▶ **Set of tasks**
a) Update the XSLT lookup post from "Ultimately I guess" up to and including "improvement if I can.", replacing "Java" with "Python".
b) In the XSLT lookup post, which two functions have been used to check whether a form appears in the dictionary?

HI all,
As part of a small pilot project, I'm implementing a set of spelling
normalization rules applied through XSLT 2.0 using Saxon 9. One
operation that happens extremely frequently is a dictionary lookup;
basically I'm checking a word form to see if it appears in a
spell-checker dictionary.
The dictionary currently consists of a whitespace-separated text string
(although it could be formatted any way I choose), and I've been using
fn:matches() and fn:contains() to check whether or not the form appears
in the dictionary:
<xsl:function name="f:wordExists" as="xs:boolean">
<xsl:param name="inString" as="xs:string"/>
<xsl:value-of select="contains($dictModern, concat(' ',
lower-case($inString), ' '))"/>
</xsl:function>
<xsl:function name="f:wordExists" as="xs:boolean">
<xsl:param name="inString" as="xs:string"/>
<xsl:value-of select="matches($dictModern, concat('\s', $inString),
'\s', 'i')"/>
</xsl:function>
Both options appear to be very costly in terms of time, and I'm
wondering what the most efficient way to do this might be. Is there a
faster way to do text lookups like this?
Ultimately I guess I'll implement this as an external Java process, but
for the moment I'm working with XSLT, and I'd like to get some speed
improvement if I can.
All help appreciated,
Martin

▶ **Dataset content**
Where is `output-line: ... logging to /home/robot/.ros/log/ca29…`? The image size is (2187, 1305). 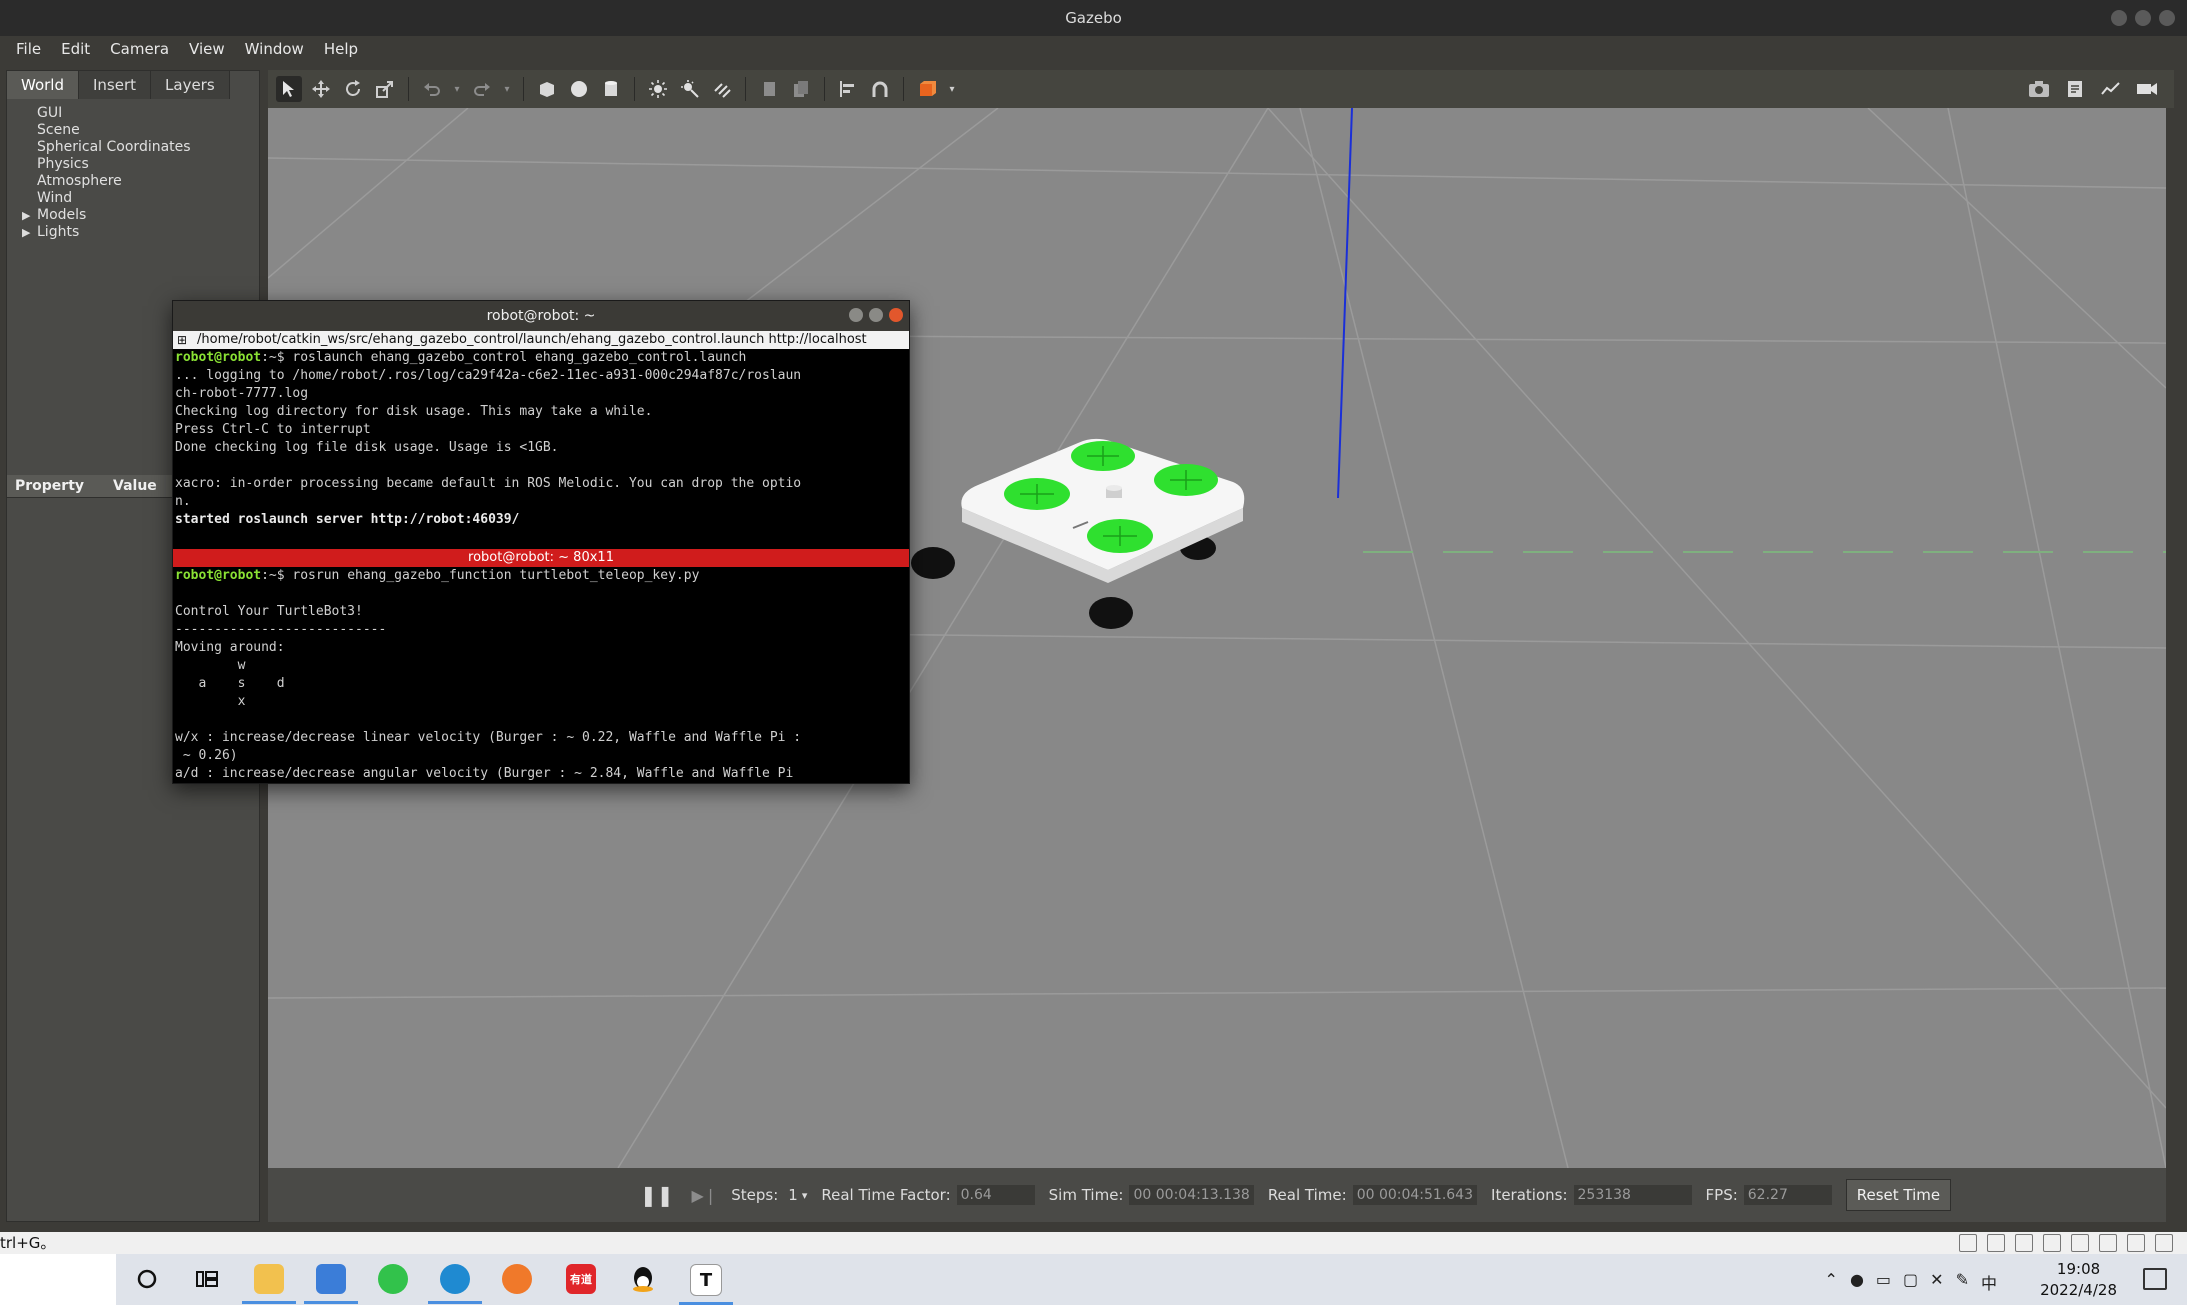 output-line: ... logging to /home/robot/.ros/log/ca29… is located at coordinates (488, 376).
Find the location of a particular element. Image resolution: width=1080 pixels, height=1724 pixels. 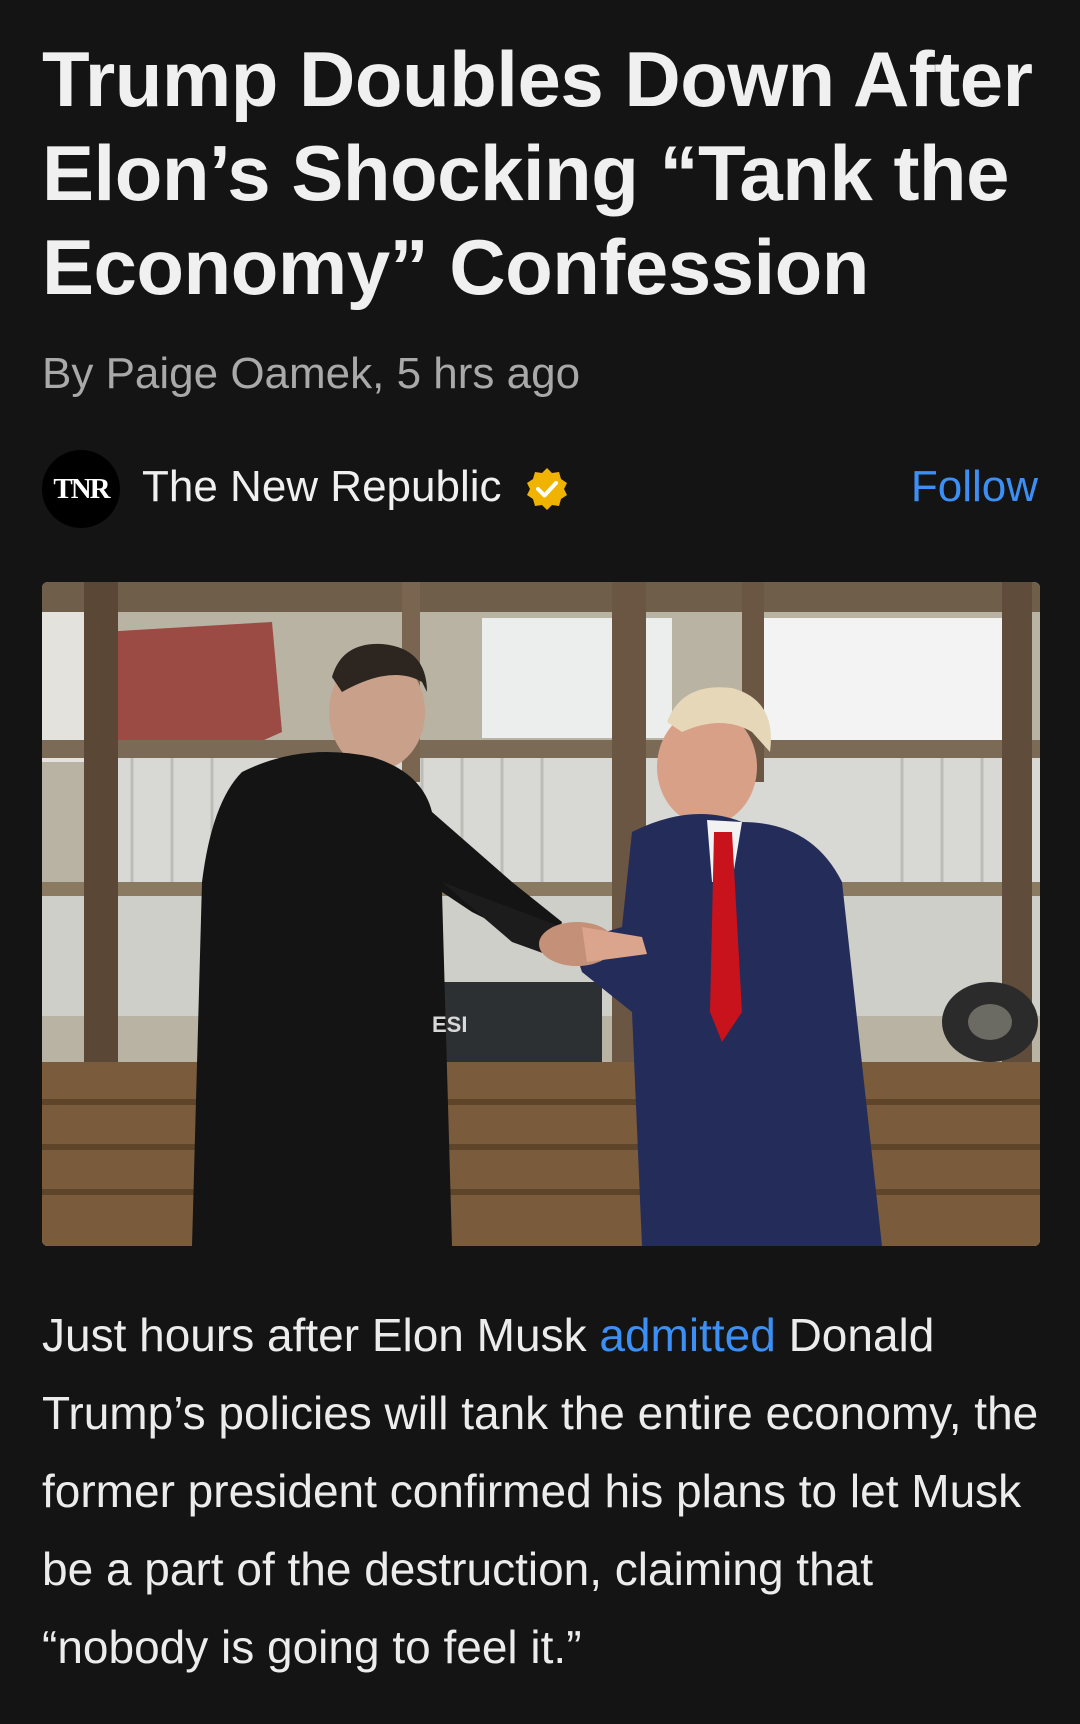

equipment-sign-text: ESI is located at coordinates (450, 1024).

▶ **Replies**
a)
Ultimately I guess I'll implement this as an external Python process, but
for the moment I'm working with XSLT, and I'd like to get some speed
improvement if I can.

b) fn:matches() and fn:contains()